The big, shiny black SUV garnered the interest of a group of boys hanging out smoking at the edge of the parking lot. They were in that fourteen-to-sixteen age category when men are old enough to feel the testosterone and too young to have acquired common sense.

 

“Hey, gringo,” one of them said. “You sure you want to park that there?”

 

“Why don’t you just leave that chica with us, gringo. ’Cus we know what to do with bitches like that. She don’t need no white meat. ’Cus everybody knows white meat is bad for you.”

 

Adam, who’d rounded the front of the car, kept walking until he was next to me.
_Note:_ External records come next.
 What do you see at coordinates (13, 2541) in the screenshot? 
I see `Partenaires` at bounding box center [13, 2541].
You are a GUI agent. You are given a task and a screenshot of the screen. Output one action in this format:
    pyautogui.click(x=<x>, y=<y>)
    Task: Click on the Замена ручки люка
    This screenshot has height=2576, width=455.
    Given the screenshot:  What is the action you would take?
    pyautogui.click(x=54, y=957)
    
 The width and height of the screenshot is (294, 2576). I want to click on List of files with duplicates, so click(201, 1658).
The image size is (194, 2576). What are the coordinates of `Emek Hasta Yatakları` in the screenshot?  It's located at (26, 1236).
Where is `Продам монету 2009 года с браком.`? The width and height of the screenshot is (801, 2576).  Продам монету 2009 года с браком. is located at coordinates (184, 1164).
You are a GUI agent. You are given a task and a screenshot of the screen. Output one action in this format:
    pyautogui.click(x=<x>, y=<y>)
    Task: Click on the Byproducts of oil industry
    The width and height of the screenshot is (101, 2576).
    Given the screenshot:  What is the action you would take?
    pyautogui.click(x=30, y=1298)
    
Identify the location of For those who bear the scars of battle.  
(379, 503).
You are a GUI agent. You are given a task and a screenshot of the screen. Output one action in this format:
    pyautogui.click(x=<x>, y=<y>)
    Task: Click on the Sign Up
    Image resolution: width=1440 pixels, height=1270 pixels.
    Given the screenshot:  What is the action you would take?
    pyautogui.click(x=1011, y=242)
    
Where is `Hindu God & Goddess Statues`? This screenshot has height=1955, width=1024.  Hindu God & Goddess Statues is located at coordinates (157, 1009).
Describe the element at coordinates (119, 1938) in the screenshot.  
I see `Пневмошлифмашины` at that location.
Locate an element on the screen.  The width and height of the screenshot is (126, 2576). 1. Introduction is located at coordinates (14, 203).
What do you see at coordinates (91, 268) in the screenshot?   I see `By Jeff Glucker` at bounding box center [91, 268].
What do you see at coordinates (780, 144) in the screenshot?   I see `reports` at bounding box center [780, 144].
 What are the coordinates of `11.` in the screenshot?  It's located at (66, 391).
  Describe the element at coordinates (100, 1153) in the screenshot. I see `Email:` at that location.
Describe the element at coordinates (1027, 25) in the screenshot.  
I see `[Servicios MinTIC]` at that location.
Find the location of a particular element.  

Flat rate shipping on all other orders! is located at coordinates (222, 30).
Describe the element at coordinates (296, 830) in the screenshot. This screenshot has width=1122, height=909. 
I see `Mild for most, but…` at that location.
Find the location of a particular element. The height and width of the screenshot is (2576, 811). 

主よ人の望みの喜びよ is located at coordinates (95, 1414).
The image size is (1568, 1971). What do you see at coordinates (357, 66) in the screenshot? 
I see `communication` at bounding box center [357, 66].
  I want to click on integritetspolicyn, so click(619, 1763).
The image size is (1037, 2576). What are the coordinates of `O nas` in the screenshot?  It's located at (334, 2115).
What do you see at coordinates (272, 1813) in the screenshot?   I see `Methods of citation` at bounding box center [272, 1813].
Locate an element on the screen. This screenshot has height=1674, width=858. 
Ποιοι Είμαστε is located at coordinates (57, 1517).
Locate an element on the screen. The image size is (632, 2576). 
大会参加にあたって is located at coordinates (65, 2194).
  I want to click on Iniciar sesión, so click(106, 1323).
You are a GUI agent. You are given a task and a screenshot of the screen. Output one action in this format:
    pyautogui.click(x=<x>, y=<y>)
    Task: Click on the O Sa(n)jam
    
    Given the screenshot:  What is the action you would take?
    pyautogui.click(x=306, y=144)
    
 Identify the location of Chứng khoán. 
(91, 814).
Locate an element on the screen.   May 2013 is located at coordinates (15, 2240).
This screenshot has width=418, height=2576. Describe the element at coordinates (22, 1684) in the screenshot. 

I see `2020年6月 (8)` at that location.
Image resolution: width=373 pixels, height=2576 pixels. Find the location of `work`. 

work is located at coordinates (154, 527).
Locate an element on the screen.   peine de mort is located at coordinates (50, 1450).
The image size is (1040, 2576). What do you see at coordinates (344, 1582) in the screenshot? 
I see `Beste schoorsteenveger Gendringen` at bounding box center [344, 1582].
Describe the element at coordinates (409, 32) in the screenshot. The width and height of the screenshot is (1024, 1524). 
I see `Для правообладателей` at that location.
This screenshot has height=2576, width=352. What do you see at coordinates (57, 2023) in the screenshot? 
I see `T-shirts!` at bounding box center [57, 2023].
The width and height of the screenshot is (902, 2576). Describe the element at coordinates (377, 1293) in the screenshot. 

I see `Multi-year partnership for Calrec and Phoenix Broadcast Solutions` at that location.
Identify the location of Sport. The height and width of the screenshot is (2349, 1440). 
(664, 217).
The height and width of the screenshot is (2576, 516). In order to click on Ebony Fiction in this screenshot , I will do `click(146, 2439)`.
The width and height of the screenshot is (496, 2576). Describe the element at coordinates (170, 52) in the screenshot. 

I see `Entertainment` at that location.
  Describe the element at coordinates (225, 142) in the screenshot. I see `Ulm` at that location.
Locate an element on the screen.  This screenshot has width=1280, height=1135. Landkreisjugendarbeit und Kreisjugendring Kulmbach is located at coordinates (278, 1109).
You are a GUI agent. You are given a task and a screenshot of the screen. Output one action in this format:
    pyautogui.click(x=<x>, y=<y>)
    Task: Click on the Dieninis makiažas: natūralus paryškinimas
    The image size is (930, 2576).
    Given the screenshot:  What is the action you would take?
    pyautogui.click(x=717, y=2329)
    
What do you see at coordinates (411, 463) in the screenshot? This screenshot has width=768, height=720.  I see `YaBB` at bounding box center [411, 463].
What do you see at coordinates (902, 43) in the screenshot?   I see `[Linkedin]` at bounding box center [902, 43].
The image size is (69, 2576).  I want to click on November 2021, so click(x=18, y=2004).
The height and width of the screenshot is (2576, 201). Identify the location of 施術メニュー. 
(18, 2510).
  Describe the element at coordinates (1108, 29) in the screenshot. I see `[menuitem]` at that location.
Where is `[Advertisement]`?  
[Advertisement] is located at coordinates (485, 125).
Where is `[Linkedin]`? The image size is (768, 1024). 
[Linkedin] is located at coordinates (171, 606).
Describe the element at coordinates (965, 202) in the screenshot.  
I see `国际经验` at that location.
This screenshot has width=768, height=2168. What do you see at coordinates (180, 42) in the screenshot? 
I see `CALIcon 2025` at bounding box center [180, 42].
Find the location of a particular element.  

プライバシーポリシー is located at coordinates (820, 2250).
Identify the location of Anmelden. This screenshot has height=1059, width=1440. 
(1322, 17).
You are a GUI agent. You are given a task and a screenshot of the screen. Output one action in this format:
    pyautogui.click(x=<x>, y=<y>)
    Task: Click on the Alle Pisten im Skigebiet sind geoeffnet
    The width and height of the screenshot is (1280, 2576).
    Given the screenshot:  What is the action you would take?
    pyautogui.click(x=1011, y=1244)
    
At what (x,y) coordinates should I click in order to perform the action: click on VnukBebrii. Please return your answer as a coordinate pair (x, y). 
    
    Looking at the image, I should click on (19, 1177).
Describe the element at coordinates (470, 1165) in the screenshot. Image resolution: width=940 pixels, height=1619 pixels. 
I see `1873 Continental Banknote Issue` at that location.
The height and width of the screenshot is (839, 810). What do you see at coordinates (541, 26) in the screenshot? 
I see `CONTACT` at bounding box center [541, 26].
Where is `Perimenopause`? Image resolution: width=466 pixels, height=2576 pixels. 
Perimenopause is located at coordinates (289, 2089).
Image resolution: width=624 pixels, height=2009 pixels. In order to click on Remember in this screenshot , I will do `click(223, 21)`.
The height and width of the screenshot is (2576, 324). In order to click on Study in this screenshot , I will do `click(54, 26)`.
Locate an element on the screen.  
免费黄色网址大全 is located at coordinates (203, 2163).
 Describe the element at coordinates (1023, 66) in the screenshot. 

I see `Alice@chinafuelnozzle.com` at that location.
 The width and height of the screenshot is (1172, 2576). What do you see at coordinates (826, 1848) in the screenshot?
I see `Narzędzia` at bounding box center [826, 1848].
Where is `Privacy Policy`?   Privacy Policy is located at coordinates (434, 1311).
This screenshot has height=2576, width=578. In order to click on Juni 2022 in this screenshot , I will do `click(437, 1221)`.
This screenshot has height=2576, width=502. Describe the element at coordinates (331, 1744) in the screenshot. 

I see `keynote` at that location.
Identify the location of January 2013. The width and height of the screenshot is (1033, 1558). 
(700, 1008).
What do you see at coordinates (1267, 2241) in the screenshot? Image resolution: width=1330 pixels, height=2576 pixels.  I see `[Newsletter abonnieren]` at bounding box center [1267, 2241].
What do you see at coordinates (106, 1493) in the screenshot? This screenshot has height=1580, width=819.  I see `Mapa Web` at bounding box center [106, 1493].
Then he turned his face a little up and out, letting the weak yellow illumination of the motel’s parking-lot lights hit his features full on.

 

The boys had been advancing in a slow, semi-menacing manner, obviously ready to enjoy running off some poor couple in the wrong place at the wrong time.

 

We’d had some real trouble with gangs in the Tri-Cities a few years back, but, except for the serious drug traffickers, who were too concerned with money and keeping a low profile to be harassing tourists for being in the wrong neighborhood, most of the gang activity had died down.

 

One of the boys paused, squinted at my husband’s face, and came to an abrupt halt. “Hey, man,” he said in a completely different tone of voice. “Hey, man. It’s okay, right? We didn’t mean nothing by it. Just having some fun. Right, man? We don’t want no trouble with you.”

 

The rest of them paused, disconcerted by the about-face.

 

“It’s the werewolf dude,” he whispered loudly. “From the TV? Don’t you idiots watch the news? You don’t screw around with him.”

 

The others turned to give Adam a closer look, then they all melted away with fake nonchalance.

 

“They make me feel old,” Adam said mournfully once they were gone.

 

“That’s because you are old,” I told him without sympathy. He’d enjoyed backing them down. “Come on, old man. Let’s go bring our new wolf into the fold.”